- **Task input**

[Begin]

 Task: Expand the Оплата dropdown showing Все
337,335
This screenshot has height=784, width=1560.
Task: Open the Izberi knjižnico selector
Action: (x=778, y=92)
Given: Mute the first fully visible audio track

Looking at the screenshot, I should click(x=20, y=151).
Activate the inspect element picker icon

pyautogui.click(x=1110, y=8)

[End]
[Begin]

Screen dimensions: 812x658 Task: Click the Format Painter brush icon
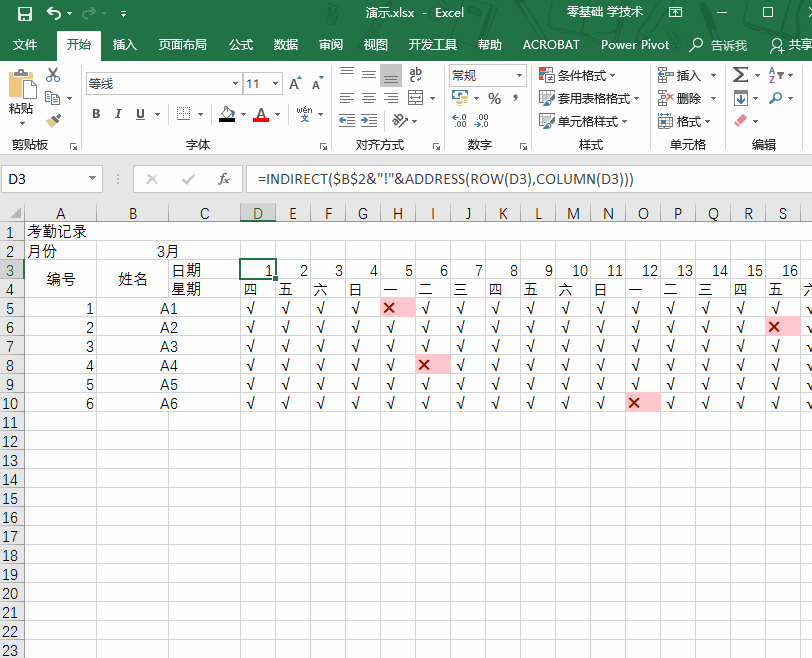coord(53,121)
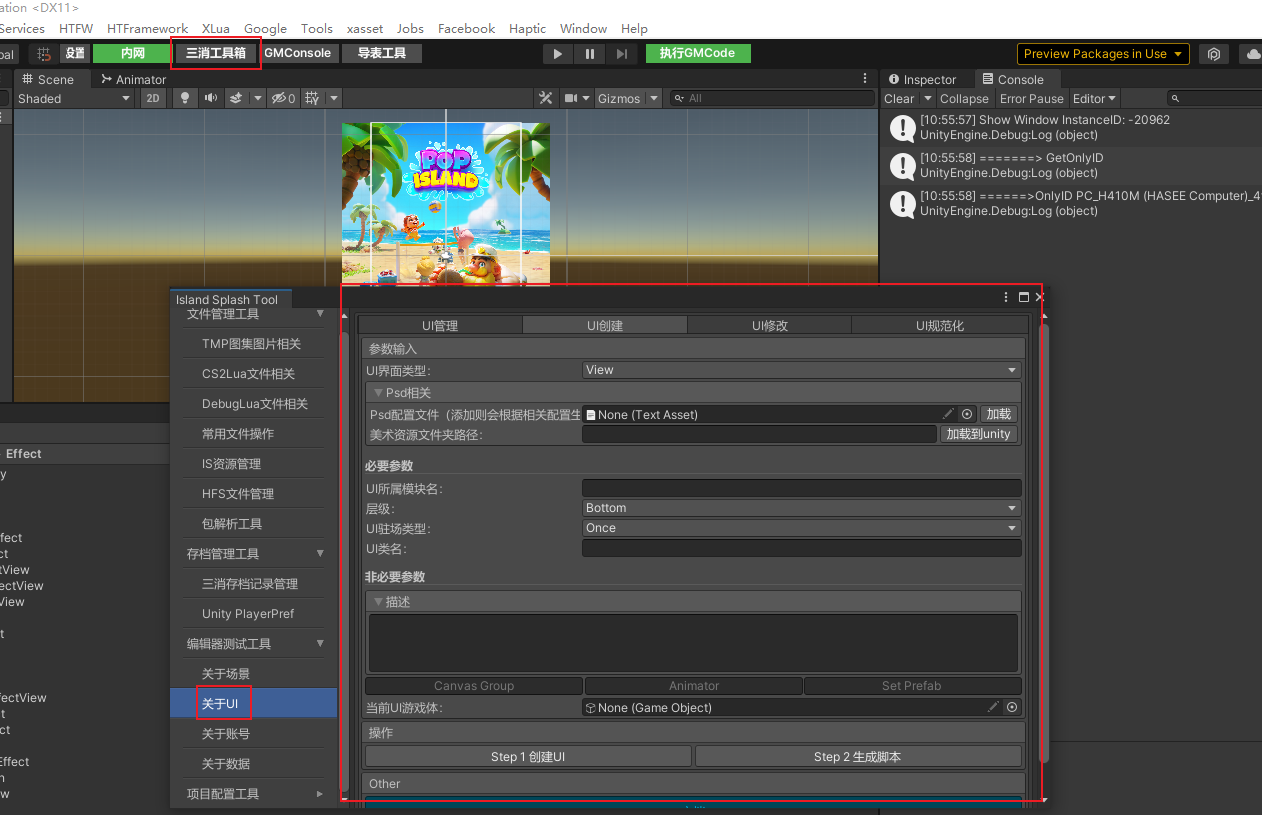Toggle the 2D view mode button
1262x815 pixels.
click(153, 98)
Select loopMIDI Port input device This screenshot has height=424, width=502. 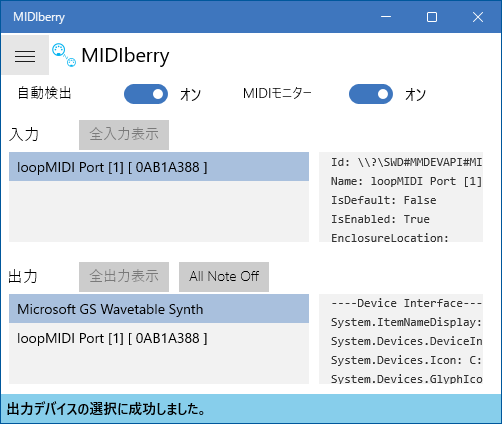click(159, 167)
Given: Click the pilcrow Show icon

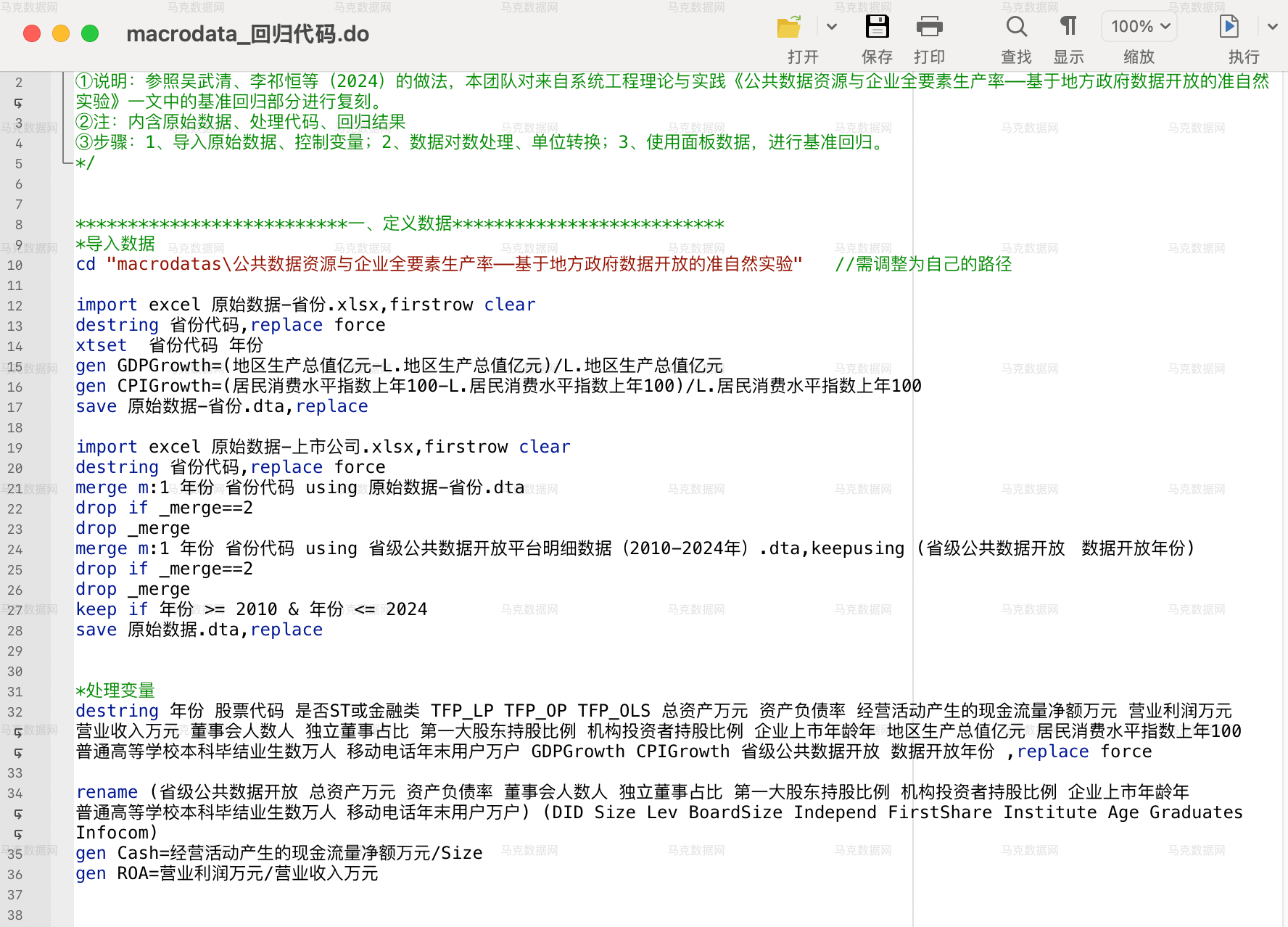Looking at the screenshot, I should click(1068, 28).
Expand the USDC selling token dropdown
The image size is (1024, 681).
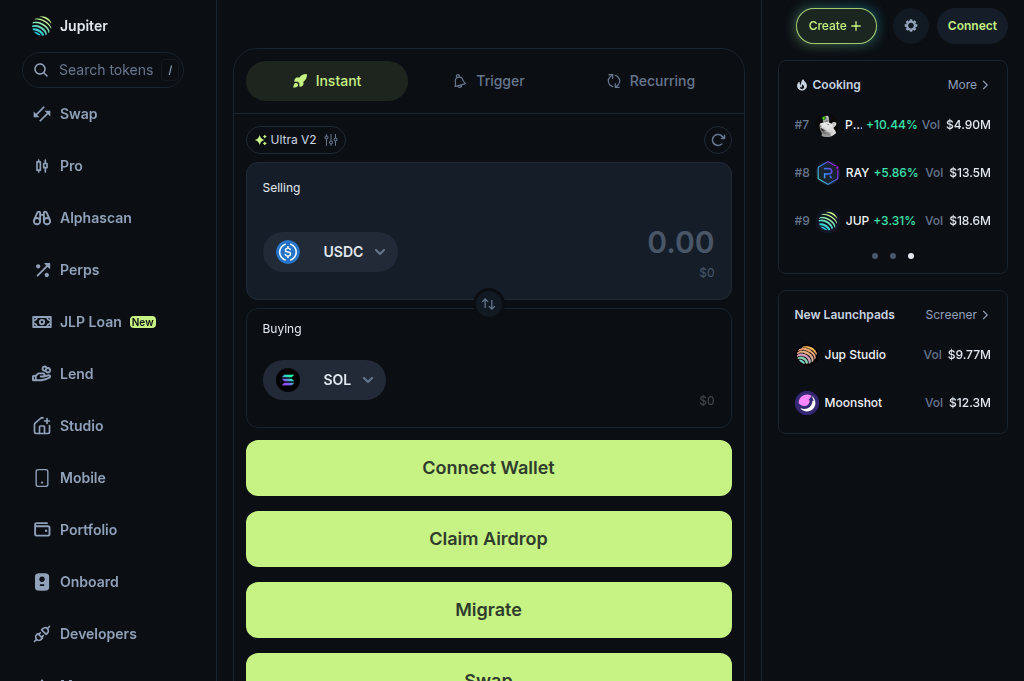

[End]
[Begin]

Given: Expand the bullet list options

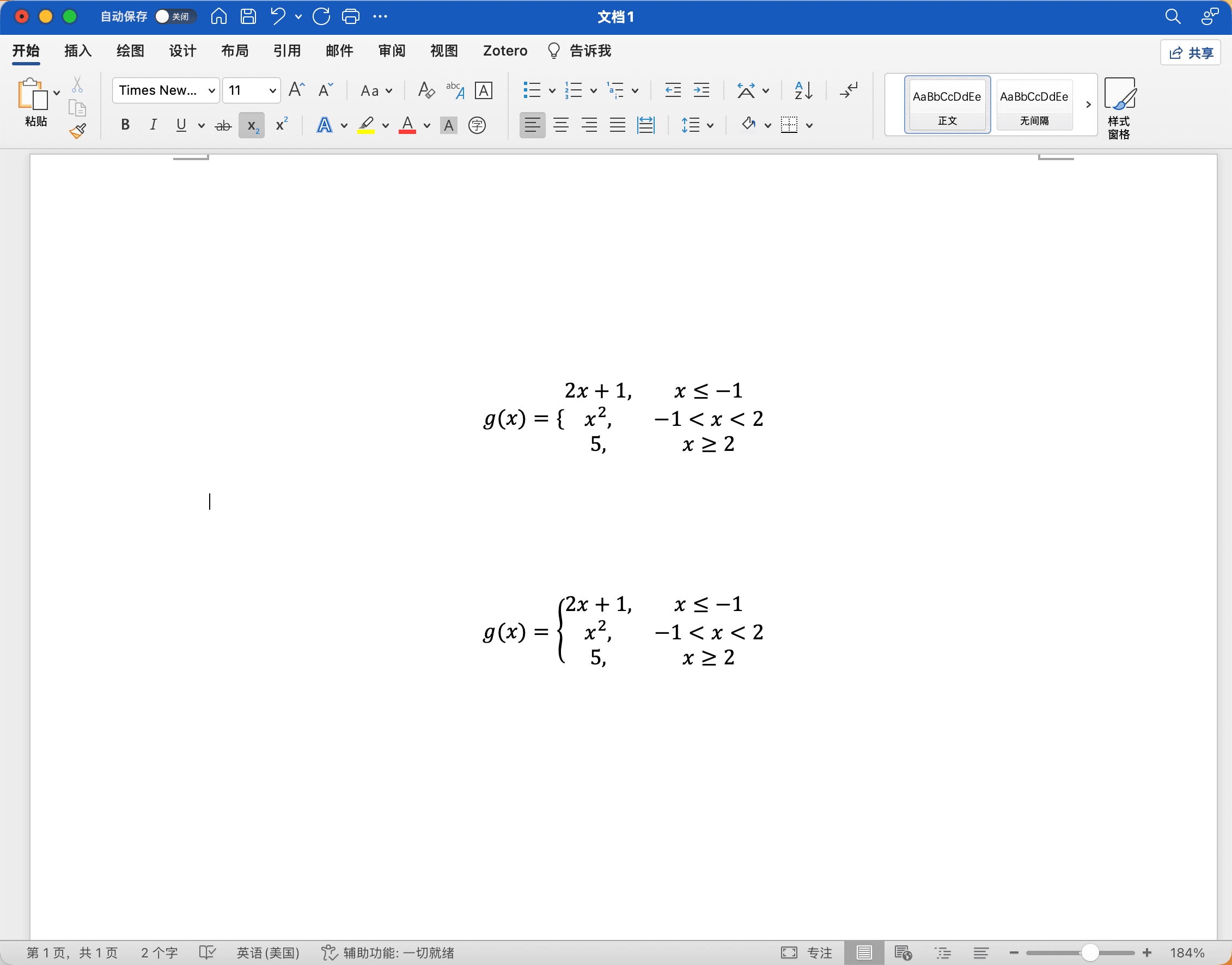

[End]

- **Objective**
Recast the data from the line containing "Expand the USDC selling token dropdown" through the line containing "The image size is (1024, 681)." as a JSON list of strings, one string per line, leaving out blank lines.

- **Output**
[
  "Expand the USDC selling token dropdown",
  "The image size is (1024, 681)."
]